Patient safety is a hot topic in the U.S., Australia and Europe. Large resources are set aside for research projects that will make life safer for patients. In Norway, the research field is still new — but researchers from Stavanger are in the forefront.

“Until about five years ago the Norwegian health care system had a low focus on safety and risk management compared with other high-risk sectors”, says Professor Karina Aase at the University of Stavanger.

Together with her colleagues, she has concluded that there is an under-reporting of adverse events in Norwegian hospitals and that the culture of safety and risk awareness can be improved.

“Patient safety is becoming an issue that people are concerned about, and the patients themselves have become more conscious of how they are treated,” Aase says.

The professor has experienced how a new field of research has been put on the agenda in Norway. For Karina Aase and the research team the process started when the Stavanger University Hospital (SUS) in 2004 initiated a collaboration project on patient safety. Director Stein Tore Nilsen at the SUS and Dean Marit Boyesen at the Faculty of Social Sciences facilitated the “birth” of the research program.

Professor of Risk Management, Terje Aven at UiS, and Professor MD. Eldar Søreide at SUS were central in the first phase of what would become a robust research program on patient safety.

Momentum and timing

“We had the momentum from the outset with the four PhD candidates Karianne Eidesen, Siri Wiig, Espen Olsen and Stephen Sollid, who, together with their supervisors, represented the core of the research program”, Aase says.

In 2005, UiS, SUS and Laerdal Medical AS established Stavanger Acute medicine Foundation for Education and Research, SAFER, to increase the competence of healthcare professionals and students by means of simulation and training. This was an important building block according to Aase.

In addition, the Laerdal Foundation has funded several research fellows in patient safety and simulation during the last five years.

“The already established collaboration on risk and safety research across the faculty of social sciences and the faculty of science and technology was also an important prerequisite. With our experience with safety research within the petroleum industry and within transportation, we wanted to move into a new sector”, Aase says.

“We had momentum from the start that was easy to build on. With funding from UiS, SUS, Helse Vest and the Laerdal Foundation, we got a research group that was robust from day one. We were also lucky with the timing. Patient safety had become an issue in the public debate”, Aase says.

Doors open

In 2008 Karina Aase took over the leadership of the patient safety research group with her new professorship in safety at the Department of Health Studies at UiS, contributing to an even closer link to the practice field.

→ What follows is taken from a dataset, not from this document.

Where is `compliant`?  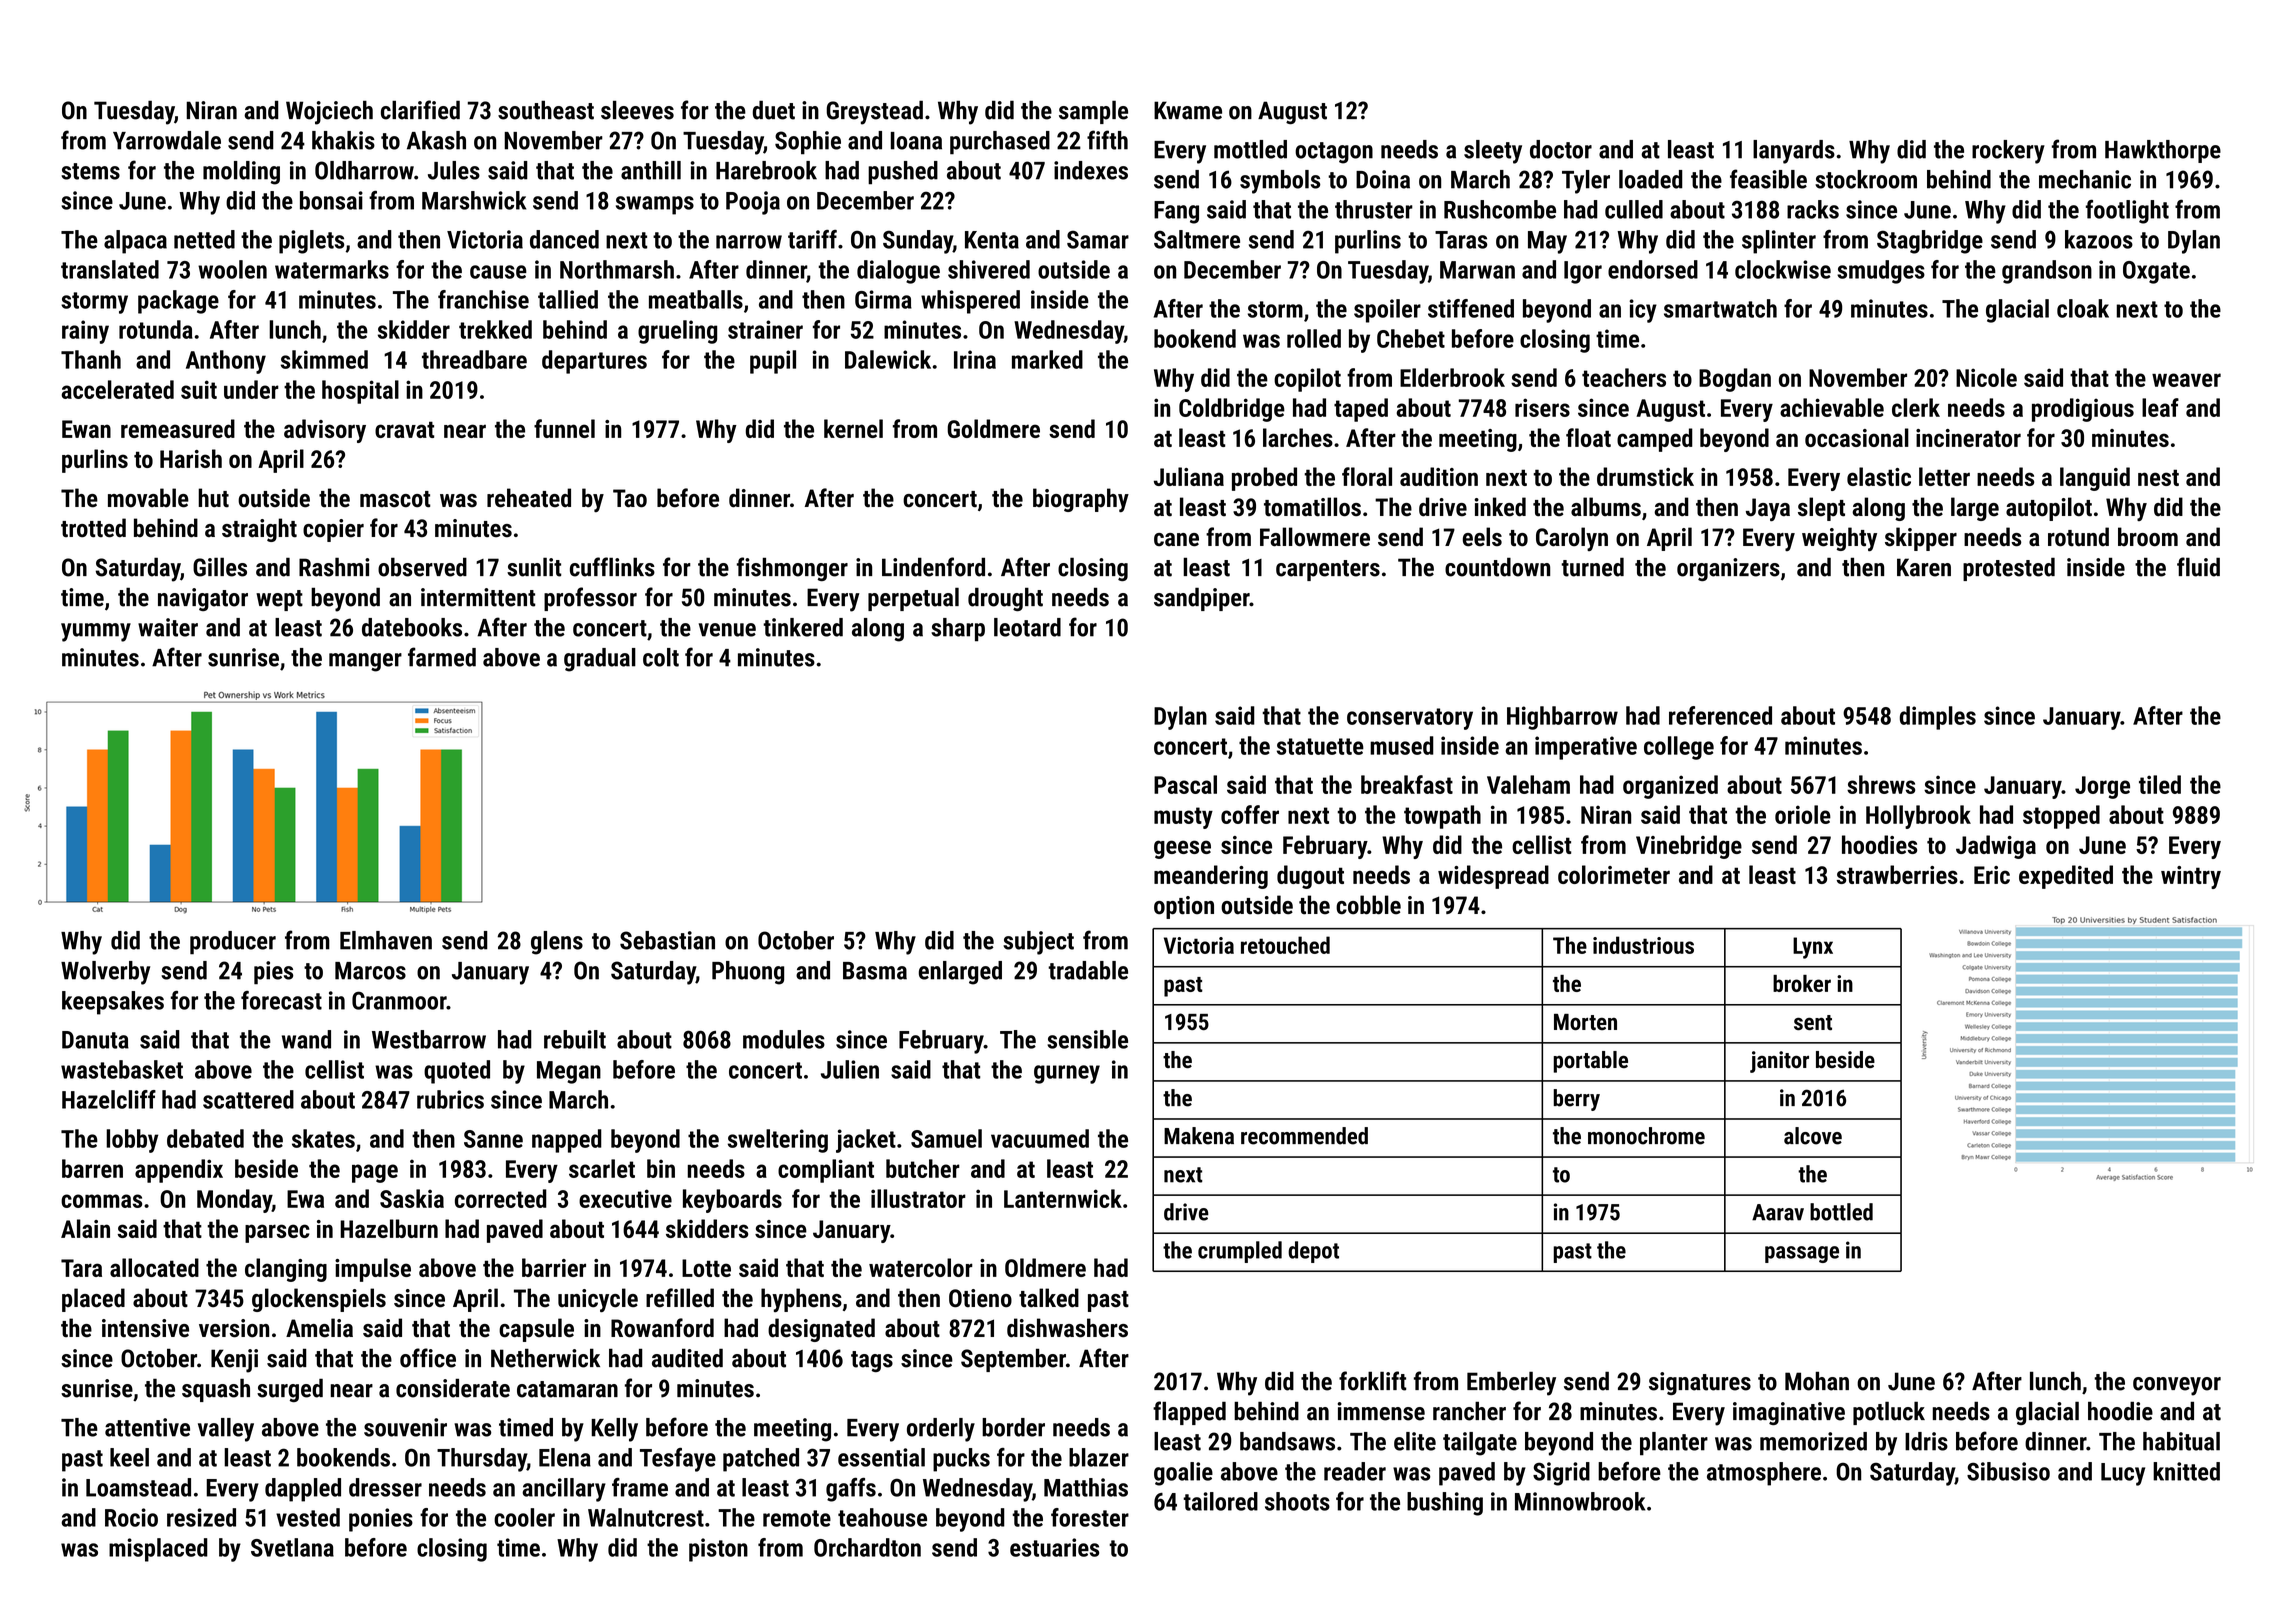
compliant is located at coordinates (826, 1171).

“The next step was to apply for research funding within the EU 7th Framework Programme”, Aase says. In 2010, the research group at UiS was granted funding for the research project, Quality and Safety in the European Union Hospitals (QUASER).

The QUASER project is concerned with what the hospitals in Europe can do to improve quality and patient safety and how governments can evaluate and make sure that this happens.

Aase and the research group have recently also been granted funding from the Norwegian Research Council to the project Quality and Safety within Elderly Health and Care Services, where they will focus on quality and safety in treatment and care of the elderly.

The research team has furthermore established a partnership with Helse Førde that has been granted funding for a doctoral scholarship from the Helse Vest linked to the new project.

Aase is pleased to see that so many doors have opened up for research on patient safety looking forward to exciting activities in the years to come.

“Our next goals will, in addition to the focus on hospitals, be to address patient safety in primary health care, patient experiences, patient handovers between care providers, interdisciplinary teams and the use of simulation for improving patient safety. And we will conduct comparative studies between Norway and other countries”, she says.